Could you find every line in the entries below that holds the word "click" and copy it?

## Supplied records
• • •

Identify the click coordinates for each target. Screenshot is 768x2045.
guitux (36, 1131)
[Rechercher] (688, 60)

• • •

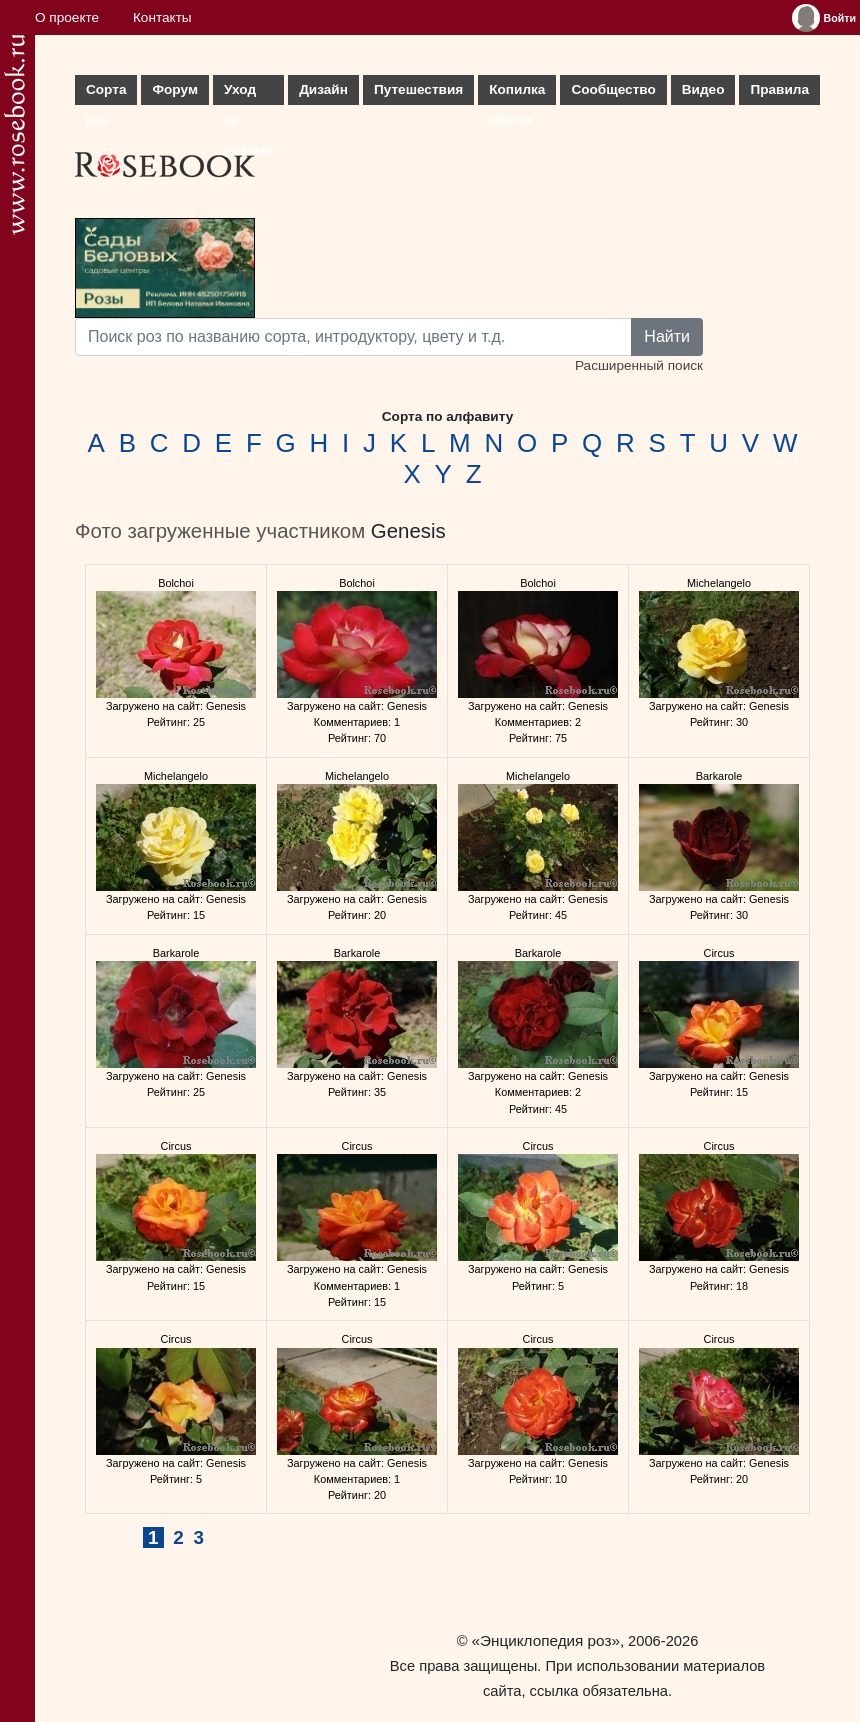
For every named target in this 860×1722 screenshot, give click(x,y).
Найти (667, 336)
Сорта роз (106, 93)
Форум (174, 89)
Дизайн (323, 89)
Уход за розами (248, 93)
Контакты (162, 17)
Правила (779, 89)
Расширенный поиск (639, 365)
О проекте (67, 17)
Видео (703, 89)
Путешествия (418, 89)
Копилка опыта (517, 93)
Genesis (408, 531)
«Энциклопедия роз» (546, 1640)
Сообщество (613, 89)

• • •

## Answer area
Identify the click coordinates for each target. Screenshot is 768x2045.
For every named target in this 860×1722 screenshot, give click(x,y).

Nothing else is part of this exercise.